### PROBLEM TO WORK ON
Find the line with "You are a computer-use agent." in the entries below, then reproduce it and every line after it down to and including the line with "Instruction: Select the マグロ丼 cell", exactly.

### DATASET ENTRIES
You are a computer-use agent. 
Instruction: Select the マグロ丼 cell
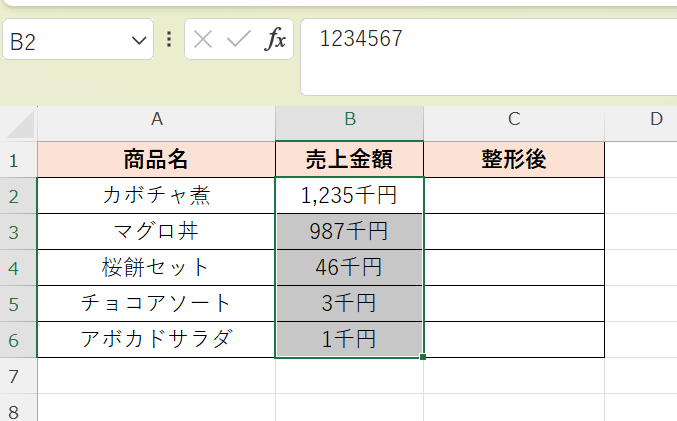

---

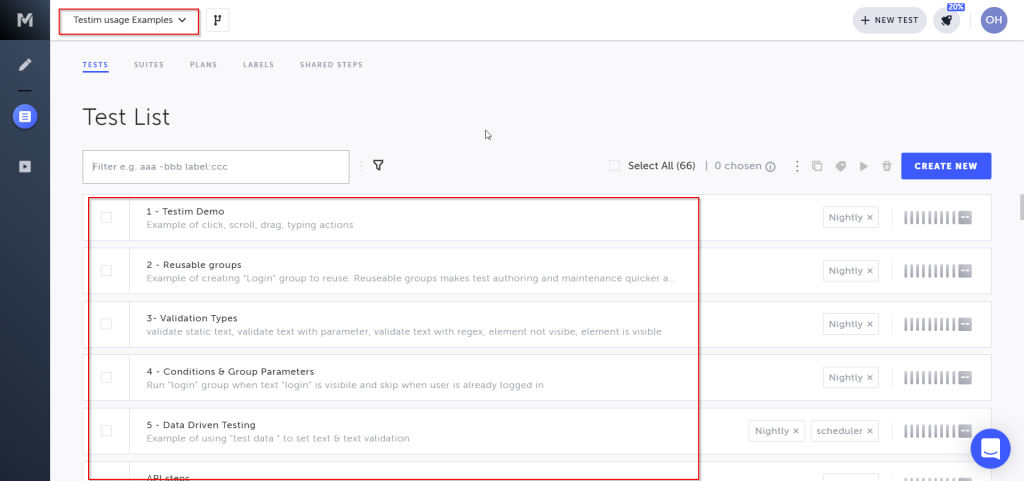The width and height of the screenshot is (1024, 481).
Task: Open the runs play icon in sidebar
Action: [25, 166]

### ANSWER SPACE
You are a computer-use agent. 
Instruction: Select the マグロ丼 cell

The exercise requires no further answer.